WASHINGTON - Tinjauan baru terhadap data yang dikumpulkan oleh pesawat ruang angkasa Cassini milik NASA telah mengungkap lebih banyak bukti bahwa bulan Saturnus, Enceladus mungkin dapat mendukung kehidupan. Enceladus dengan molekul organik kompleks tambahan yang diidentifikasi dari semburan butiran es mirip geyser yang menyembur ke luar angkasa dari samudra bawah permukaan dunia es kecil ini.
Para peneliti memeriksa ulang secara sangat detail data yang diperoleh ketika Cassini melakukan penerbangan terdekatnya dengan Enceladus pada tahun 2008, termasuk ketika pesawat itu terbang langsung menembus gumpalan butiran es dan gas yang meletus dari permukaan bulan yang diselimuti es tersebut melalui retakan di dekat kutub selatannya. Dengan demikian, mereka dapat memperoleh gambaran yang lebih jelas tentang kimia bawah permukaan bulan tersebut.
Selain mengonfirmasi keberadaan molekul organik tertentu, termasuk prekursor asam amino - blok pembangun protein, molekul besar dan kompleks yang esensial bagi kehidupan - yang sebelumnya terdeteksi dalam gumpalan tersebut, mereka menemukan kelas-kelas baru molekul organik yang belum pernah terlihat sebelumnya.
"Kami telah menemukan beberapa kategori molekul organik—yang utamanya mengandung karbon—yang mencakup berbagai struktur dan sifat kimia," kata Nozair Khawaja, ilmuwan planet di Freie Universität Berlin dan penulis utama studi yang diterbitkan minggu ini di jurnal Nature Astronomy.
Ini adalah jenis molekul yang dapat terlibat dalam kondisi yang tepat dalam proses pembentukan senyawa organik yang lebih kompleks yang merupakan komponen esensial bagi kehidupan.
"Senyawa-senyawa tersebut diyakini sebagai perantara dalam sintesis molekul yang lebih kompleks, yang berpotensi relevan secara biologis. Namun, penting untuk dicatat bahwa molekul-molekul ini juga dapat terbentuk secara abiotik tanpa interaksi apa pun dengan kehidupan di Bumi," kata Khawaja.
Enceladus dianggap sebagai salah satu tempat paling menarik di tata surya kita untuk mencari kemungkinan kehidupan di luar Bumi.
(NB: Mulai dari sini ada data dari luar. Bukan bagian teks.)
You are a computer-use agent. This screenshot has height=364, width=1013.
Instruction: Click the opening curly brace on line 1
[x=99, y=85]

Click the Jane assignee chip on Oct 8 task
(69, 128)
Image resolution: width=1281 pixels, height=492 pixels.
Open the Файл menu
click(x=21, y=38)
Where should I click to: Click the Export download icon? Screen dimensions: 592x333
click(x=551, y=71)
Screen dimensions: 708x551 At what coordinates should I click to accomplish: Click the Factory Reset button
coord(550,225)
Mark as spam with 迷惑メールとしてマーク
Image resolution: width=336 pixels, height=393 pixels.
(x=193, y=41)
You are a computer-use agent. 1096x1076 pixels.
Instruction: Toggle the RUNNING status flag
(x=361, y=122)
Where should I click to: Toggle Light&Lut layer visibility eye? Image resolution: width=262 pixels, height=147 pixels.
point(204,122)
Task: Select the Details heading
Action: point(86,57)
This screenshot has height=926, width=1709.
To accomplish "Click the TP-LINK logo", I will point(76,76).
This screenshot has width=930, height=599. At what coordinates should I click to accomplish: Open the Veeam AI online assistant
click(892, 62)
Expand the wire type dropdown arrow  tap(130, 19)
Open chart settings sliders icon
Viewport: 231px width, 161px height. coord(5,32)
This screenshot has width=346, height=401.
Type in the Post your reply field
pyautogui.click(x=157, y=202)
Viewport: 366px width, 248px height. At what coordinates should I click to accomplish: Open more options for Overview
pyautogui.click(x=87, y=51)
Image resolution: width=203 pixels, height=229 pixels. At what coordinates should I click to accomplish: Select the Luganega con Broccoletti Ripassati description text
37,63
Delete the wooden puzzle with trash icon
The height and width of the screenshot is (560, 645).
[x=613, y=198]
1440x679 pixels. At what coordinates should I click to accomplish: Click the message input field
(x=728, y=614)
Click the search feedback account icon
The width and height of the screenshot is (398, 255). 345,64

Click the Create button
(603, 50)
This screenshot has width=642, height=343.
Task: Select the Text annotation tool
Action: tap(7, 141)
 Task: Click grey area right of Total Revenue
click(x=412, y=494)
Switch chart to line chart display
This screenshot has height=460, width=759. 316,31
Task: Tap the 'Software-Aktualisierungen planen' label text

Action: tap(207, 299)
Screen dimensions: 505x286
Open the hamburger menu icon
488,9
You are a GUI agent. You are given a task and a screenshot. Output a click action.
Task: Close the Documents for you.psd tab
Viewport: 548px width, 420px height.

Dinamai berdasarkan nama raksasa dalam mitologi Yunani kuno, planet ini merupakan salah satu bulan terdalam dari raksasa gas bercincin Saturnus, planet terbesar kedua di tata surya kita. Planet ini berdiameter 504 km dan mengorbit Saturnus pada jarak sekitar 238.000 km.
Para ilmuwan meyakini Enceladus memiliki unsur-unsur kimia yang dibutuhkan untuk kehidupan dan memiliki ventilasi hidrotermal yang melepaskan air panas dan kaya mineral ke lautannya, jenis lingkungan yang sama yang mungkin telah melahirkan organisme hidup pertama di Bumi. Lautannya berada di bawah kerak es setebal sekitar 20-30 km.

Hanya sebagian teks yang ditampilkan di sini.